Maybe someone can enlighten me a bit on how things work . I was 3B released as of yesterday . I started a course in may which runs until November  at a school that is two hours from my place of residence . I stay at a boarding house from Monday to Thursday night in the area but have to come home on Thursday night and return Sunday night as they will only pay for those nights for me to be there . its costing me any where from 100.00 to 150.00 per week for gas which they say they will not reimburse me for . Has anyone else run into this where they don't cover a full week board and I am pretty much forced to make the trip home and back if I want a bed to sleep in .


----------



## Teager (26 Jul 2018)

What program are you under SISIP or VACs?


----------



## wings1 (26 Jul 2018)

I am under sisip


----------



## Teager (27 Jul 2018)

It looks like Sisip is following this rule.



> If dual residency is approved then TA to return home on weekends will not be supported.
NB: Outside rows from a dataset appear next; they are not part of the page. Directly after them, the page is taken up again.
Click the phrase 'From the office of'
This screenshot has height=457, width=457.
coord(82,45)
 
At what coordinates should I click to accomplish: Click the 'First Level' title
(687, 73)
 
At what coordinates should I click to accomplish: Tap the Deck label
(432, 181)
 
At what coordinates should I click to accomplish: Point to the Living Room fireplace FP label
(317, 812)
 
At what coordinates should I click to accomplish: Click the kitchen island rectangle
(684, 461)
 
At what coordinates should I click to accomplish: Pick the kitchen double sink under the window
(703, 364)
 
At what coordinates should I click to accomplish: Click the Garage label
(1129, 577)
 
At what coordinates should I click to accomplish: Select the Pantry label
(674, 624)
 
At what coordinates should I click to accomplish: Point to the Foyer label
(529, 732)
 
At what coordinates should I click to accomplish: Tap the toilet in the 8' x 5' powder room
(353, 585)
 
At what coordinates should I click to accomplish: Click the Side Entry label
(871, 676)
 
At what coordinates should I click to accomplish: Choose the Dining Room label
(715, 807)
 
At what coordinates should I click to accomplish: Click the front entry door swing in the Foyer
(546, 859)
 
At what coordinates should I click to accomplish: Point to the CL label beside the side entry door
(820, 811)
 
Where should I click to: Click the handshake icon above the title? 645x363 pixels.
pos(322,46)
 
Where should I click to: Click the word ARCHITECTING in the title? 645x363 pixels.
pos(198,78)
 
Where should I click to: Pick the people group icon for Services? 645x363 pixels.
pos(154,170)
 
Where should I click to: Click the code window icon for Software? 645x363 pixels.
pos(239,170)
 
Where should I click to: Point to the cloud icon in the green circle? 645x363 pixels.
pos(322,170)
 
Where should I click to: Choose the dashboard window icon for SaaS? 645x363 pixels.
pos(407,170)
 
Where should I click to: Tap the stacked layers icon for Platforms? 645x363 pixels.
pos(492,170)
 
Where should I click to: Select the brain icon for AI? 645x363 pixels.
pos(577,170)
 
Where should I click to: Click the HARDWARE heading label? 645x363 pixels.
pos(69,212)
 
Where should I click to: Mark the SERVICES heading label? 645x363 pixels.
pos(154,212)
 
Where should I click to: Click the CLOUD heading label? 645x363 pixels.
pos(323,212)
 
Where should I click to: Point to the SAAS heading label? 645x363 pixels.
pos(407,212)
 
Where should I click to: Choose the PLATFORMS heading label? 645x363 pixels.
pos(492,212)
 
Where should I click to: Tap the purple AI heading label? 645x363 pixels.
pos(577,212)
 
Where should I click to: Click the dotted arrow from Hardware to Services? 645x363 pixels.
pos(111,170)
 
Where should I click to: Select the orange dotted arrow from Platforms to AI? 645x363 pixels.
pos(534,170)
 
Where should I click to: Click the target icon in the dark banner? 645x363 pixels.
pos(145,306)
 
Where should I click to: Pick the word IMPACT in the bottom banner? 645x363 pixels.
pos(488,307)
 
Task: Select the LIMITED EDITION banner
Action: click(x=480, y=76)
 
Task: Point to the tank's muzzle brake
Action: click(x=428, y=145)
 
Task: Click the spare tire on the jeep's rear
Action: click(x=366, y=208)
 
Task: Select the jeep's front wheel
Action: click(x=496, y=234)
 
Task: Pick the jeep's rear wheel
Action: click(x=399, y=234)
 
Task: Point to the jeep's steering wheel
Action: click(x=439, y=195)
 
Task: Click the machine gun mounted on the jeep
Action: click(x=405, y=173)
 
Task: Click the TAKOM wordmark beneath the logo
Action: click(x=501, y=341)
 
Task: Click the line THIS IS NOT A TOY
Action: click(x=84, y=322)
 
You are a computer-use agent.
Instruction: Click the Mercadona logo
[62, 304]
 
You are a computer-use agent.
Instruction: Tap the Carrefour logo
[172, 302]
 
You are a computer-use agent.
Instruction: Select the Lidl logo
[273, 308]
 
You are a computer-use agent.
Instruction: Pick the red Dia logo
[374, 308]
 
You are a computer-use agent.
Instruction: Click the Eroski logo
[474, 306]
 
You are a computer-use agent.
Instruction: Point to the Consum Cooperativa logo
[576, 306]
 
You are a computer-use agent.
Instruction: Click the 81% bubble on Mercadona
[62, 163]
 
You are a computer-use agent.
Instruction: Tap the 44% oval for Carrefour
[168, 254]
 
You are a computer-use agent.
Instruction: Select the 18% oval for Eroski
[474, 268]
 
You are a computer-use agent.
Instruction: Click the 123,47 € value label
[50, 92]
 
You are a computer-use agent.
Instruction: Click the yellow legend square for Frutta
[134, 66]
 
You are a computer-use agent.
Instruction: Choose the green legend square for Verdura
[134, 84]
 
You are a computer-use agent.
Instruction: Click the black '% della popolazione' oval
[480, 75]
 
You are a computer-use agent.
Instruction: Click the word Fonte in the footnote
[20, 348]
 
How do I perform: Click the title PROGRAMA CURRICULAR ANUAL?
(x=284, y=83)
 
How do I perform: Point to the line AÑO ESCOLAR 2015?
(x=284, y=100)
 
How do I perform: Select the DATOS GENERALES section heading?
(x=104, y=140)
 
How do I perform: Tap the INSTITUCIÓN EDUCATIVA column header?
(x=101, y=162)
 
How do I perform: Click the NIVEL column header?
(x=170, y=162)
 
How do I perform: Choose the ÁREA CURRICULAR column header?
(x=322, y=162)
https://www.sisip.com/en/insurance/long-term-disability/vocational-rehabilitation-program


----------



## kratz (27 Jul 2018)

I was approved DR under the SISIP program and chose to pay the $900 month for room and board, for each academic year. 

SISIP does fund $560, but the I was responsible to pay:
- $140 month income tax on the $560 and
- $340 month for the room and board cost above what SISIP pays.

When approved for DR, SISIP does pay for two round trips per academic year, from your primary residence to your school.
- 1 trip to begin / end the academic year
- 1 trip for the Christmas break
Any other travel (weekends, Thanksgiving ect…) was my own choice and expense.

**Note: If your education includes a co-op, that includes mandatory travel. Request pre-approval, 
be prepared to provide the required information (dates, mileage, purpose, ect…) and it should be approved as a separate benefit.


----------